I hope I made clear that Turner is phenomenal here, because she is, but extra shout outs to Mink Stole, the other end of the prank phone calls (::chefs kiss:: to all those all around), a young but totally game Matthew Lillard, Patty Hearst and Traci Lords's minor roles, and even the guy as Andy from Child's Play 3 gets a wild set piece involving an epic masturbation session to a Russ Meyer movie. And the other important things to know are this: this is directed just right, to be slick and colorful but never forgetting the (sometimes extreme) comic pacing needed for so many of these scenes, and yet it doesn't become so stylized to the point that it overshadows the performances, which brings me to the other movie this made me think of (also 94), Natural Born Killers.

That as well tackled the milieu of Serial Killers as Celebrities and how toxic the media can get in making it less about lives lost than about who can get the best book or movie deal, but Stone's film has aged a lot more poorly to me when compared to something like Waters film. Both films mean to show an extravagant, uber-even-monolithically satirical examination of what kinds of people are Serial killers and how they're seen as figures for mass Capitalist production, but Stone lathers the cinematic style on it so thick that it takes over from whats there on screen, and the people already in it should be strong enough (the characters as well as the performances) to say it all. 

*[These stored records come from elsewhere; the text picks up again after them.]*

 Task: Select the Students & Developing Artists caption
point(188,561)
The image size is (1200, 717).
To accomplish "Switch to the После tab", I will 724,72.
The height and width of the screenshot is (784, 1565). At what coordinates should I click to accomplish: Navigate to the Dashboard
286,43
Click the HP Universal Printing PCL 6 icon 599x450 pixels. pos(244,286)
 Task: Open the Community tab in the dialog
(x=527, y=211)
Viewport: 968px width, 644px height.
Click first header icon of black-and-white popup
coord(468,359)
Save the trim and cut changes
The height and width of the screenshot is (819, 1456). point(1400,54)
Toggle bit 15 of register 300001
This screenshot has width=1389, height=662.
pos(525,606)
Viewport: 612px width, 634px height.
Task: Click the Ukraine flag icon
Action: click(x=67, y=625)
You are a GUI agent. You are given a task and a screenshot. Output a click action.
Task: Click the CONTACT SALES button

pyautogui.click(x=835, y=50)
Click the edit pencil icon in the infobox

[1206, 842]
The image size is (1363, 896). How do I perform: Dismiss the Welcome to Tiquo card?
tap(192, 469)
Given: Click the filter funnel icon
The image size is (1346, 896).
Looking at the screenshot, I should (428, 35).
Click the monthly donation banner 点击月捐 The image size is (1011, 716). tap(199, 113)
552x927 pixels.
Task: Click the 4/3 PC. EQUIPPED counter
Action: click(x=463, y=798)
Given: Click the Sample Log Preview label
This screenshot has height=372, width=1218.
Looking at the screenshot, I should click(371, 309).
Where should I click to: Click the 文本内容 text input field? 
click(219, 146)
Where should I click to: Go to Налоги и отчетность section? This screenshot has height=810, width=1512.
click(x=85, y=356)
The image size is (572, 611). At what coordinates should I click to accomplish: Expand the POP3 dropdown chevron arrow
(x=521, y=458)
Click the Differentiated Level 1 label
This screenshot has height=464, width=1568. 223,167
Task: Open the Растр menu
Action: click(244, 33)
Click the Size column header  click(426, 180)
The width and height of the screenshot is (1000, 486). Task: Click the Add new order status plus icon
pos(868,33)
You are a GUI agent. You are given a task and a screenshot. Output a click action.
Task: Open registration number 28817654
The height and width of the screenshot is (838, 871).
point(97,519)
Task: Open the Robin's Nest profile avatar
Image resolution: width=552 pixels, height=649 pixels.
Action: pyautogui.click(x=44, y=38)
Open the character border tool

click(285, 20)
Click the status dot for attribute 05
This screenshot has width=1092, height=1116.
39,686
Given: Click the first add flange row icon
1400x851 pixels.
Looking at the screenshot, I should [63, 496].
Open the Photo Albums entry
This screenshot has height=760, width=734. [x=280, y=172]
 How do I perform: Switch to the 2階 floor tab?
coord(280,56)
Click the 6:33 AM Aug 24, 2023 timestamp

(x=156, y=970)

Waters doesn't have that problem because he keeps things relatively simple visually - not to say he can't move the camera sharply or acutely or even in an amusing fashion or find clever editing - so we can focus on how bugfuck the material is on its own. Your mileage may vary, but decades down the line Setial Mom seems to have more to say on a substantive level about what a Suburban life does to people like Beverly, it doesn't bother explaining why she is this way, and the the silliness and violence is nearly invigorating. As the saying is: go big or go home!

So once again, anyway, Serial Mom is one of the underrated American films of the mid 90s, and up there with Waters most important (and fucking just funniest) films for me as far as the Mel Brooksian Rising Below Vulgarity thing.